Below are the records; copy each line in which "date" occurs.

Saved data entries

· · ·

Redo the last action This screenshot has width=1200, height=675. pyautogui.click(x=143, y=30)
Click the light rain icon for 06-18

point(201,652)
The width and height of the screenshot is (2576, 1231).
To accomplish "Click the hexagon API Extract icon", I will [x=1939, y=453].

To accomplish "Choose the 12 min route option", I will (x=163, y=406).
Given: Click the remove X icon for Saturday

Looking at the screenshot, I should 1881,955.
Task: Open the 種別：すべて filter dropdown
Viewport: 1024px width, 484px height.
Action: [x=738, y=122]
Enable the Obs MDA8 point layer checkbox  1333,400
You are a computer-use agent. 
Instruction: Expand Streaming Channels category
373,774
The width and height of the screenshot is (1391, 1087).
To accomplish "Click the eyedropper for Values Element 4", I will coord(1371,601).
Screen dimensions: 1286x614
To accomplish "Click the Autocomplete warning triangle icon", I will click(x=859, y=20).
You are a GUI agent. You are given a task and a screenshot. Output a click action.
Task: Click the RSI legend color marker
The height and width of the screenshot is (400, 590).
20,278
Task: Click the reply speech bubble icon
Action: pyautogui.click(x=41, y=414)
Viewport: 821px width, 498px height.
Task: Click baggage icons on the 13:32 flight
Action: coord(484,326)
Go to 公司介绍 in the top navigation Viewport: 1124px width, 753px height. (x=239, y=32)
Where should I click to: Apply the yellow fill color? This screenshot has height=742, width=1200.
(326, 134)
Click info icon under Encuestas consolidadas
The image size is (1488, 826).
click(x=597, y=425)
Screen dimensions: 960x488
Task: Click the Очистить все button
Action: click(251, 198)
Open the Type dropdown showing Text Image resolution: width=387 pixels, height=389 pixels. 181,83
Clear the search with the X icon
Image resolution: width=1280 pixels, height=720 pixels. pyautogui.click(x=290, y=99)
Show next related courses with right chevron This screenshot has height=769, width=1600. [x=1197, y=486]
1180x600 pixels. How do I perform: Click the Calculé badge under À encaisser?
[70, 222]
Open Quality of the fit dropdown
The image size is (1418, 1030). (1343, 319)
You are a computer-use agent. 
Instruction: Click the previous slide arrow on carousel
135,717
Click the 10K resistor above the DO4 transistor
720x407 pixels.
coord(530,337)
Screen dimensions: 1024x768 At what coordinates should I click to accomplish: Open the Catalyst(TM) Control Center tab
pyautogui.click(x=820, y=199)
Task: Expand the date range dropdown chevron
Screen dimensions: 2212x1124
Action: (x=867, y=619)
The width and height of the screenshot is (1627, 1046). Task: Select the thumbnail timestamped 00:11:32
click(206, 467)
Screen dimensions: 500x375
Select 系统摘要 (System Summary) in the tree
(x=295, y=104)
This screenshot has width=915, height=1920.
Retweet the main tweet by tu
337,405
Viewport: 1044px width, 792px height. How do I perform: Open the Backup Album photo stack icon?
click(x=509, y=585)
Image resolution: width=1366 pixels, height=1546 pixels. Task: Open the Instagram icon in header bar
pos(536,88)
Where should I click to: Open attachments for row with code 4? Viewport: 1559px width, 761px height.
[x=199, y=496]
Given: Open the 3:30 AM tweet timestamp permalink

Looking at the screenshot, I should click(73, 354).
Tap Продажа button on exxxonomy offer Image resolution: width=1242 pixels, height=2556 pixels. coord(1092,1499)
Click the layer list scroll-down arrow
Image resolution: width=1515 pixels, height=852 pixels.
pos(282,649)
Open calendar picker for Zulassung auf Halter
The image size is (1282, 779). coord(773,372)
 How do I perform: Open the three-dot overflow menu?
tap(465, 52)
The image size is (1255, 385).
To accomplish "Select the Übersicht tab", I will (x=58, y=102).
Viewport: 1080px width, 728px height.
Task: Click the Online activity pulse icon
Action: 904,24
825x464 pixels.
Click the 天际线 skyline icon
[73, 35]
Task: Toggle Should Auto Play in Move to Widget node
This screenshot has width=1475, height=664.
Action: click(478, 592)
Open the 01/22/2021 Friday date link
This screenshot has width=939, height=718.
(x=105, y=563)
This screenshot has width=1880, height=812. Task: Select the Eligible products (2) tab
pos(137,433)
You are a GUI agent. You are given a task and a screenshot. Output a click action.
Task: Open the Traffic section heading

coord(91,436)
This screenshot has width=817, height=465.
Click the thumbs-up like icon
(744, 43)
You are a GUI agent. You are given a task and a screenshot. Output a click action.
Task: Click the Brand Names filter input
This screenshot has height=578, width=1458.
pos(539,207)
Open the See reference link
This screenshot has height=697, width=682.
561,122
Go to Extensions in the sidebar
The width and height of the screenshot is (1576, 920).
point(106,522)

· · ·

WRITTEN SOLUTION:
Task: Expand the date range dropdown chevron
Open the 01/22/2021 Friday date link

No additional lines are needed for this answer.